Written request: Write out the data from the line containing "You are a GUI" through the end of the data, both ends included, reproducing each line as it stands but leaving out the pictures.

Available records:
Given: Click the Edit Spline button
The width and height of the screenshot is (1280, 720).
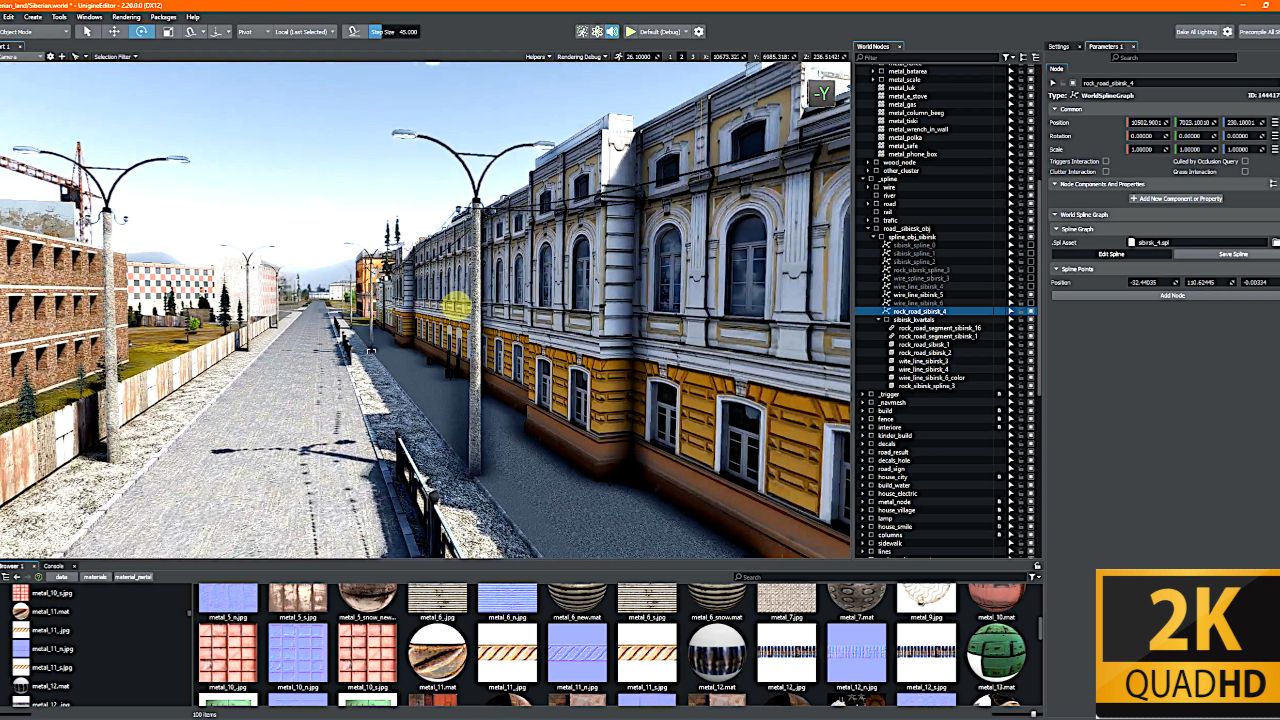Looking at the screenshot, I should click(1111, 254).
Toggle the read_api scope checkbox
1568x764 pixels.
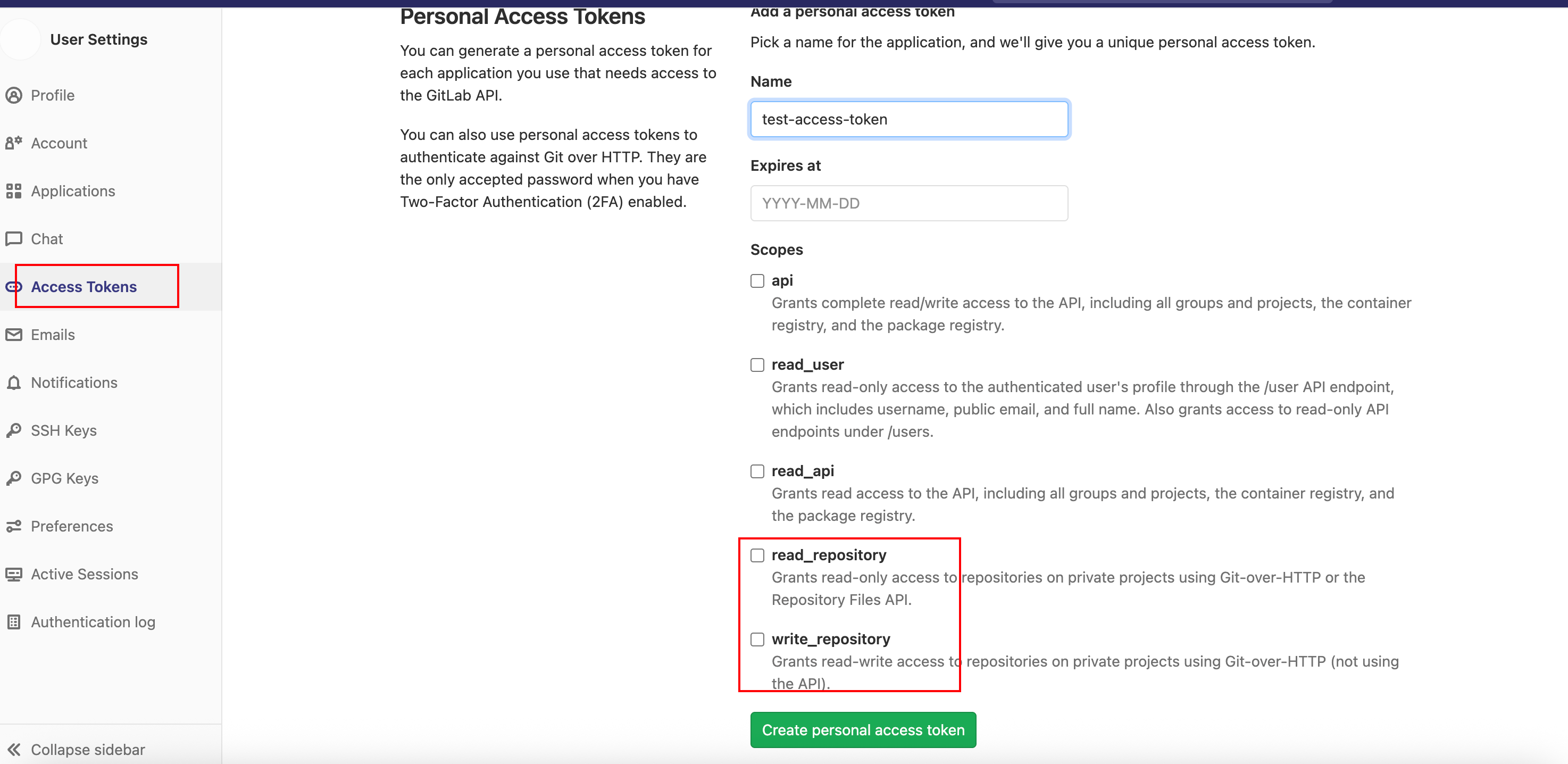(x=757, y=471)

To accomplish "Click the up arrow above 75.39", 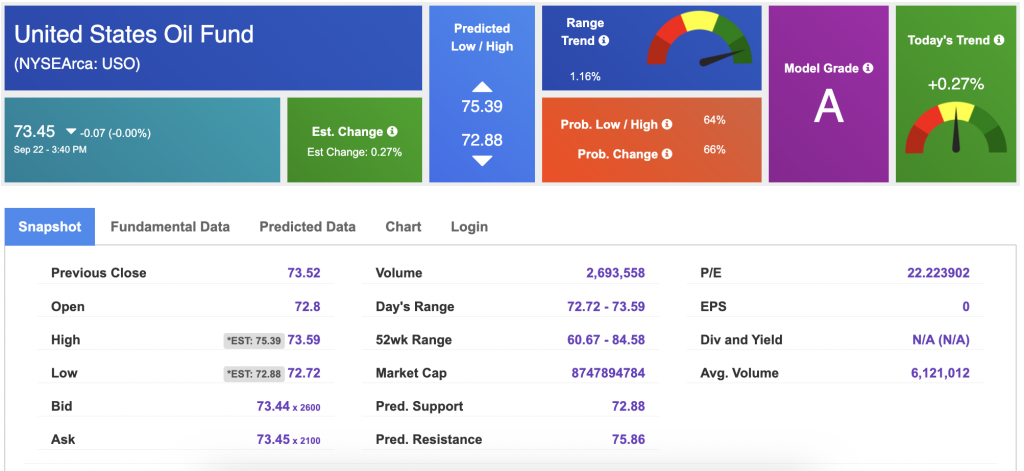I will click(x=482, y=87).
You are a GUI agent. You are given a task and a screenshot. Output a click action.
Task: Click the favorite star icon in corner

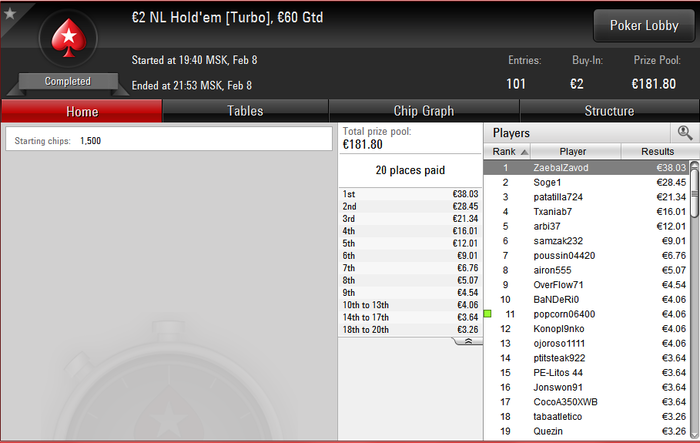10,13
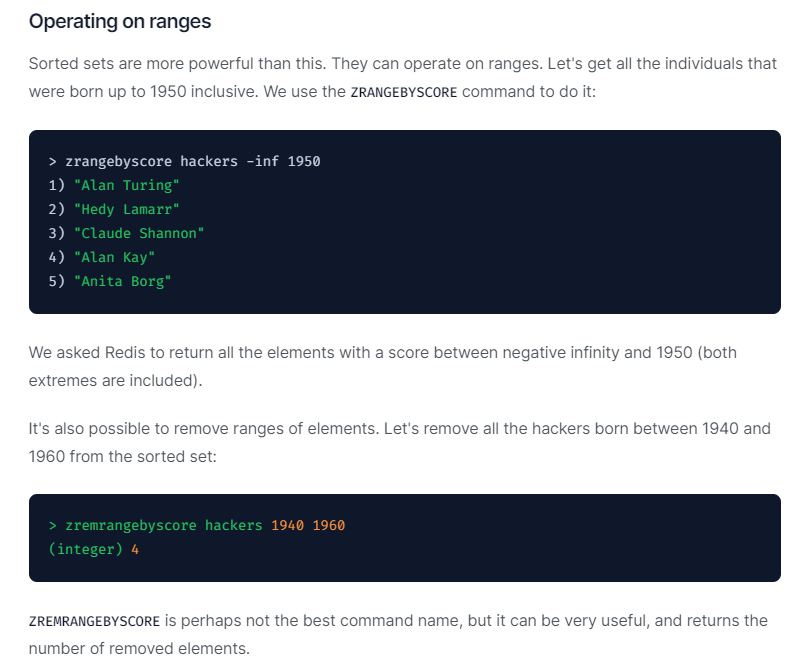Click the "zremrangebyscore" command in second code block

(x=130, y=525)
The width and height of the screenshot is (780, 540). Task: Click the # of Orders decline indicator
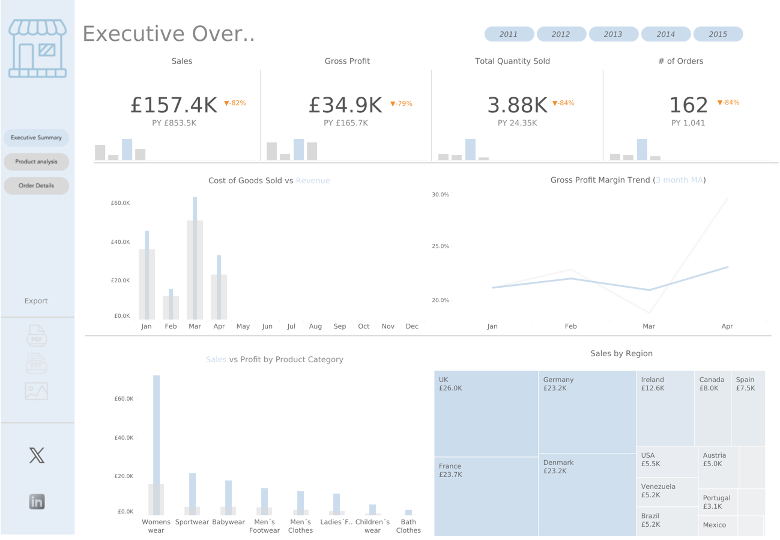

Response:
You are a GUI agent. You are given a task and a screenshot. Output a click action.
Task: Click the favorite star icon in corner

10,13
Click the "zremrangebyscore" command in second code block

(x=130, y=525)
The width and height of the screenshot is (780, 540). Task: Click the # of Orders decline indicator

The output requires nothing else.